方法:知的障害者の親または作業所職員59名に対する自由記述式質問紙調査を行った.内容分析は,川喜田二郎によって開発されたKJ法(「紙切れづくり」および「グループ編成」)を用いて実施された.3名の作業者(保健師2名と心理学者1名)が,知的障害者が身体活動または好ましい食行動を実施することの障壁,およびメタボリックシンドローム予防のための方策を集約した.

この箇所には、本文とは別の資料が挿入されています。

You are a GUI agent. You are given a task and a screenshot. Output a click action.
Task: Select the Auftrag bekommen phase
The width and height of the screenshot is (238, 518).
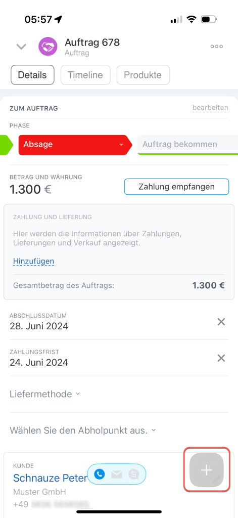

結果:身体活動を実施することの障壁として12の下位カテゴリが,好ましい食行動を実施することの障壁としては10の下位カテゴリが,メタボリックシンドローム予防のための方策としては14の下位カテゴリが得られた.さらに,12の身体活動を実施することの障壁として「本人系(例,始められない)」「施設系(例,施設がない)」「関与者系(例,支援してくれる人がいない)」という上位カテゴリにまとめられた.また,10の好ましい食行動を実施することの障壁は,「本人系(例,食事のバランスが悪い)」と「関与者系(例,本人に食事について学ばせる機会がない)」という上位カテゴリにまとめられた.最後に,14のメタボリックシンドローム予防のための方策は,「食行動系(例,おやつを控える)」「身体活動系(例,歩く)」「食行動・身体活動以外系(例,記録を取る)」という上位カテゴリにまとめられた.
結論:知的障害者のメタボリックシンドロームを予防するためには,行動科学的な分析結果をもとに,身体活動や好ましい食行動支援のための障壁を克服していくことが重要である.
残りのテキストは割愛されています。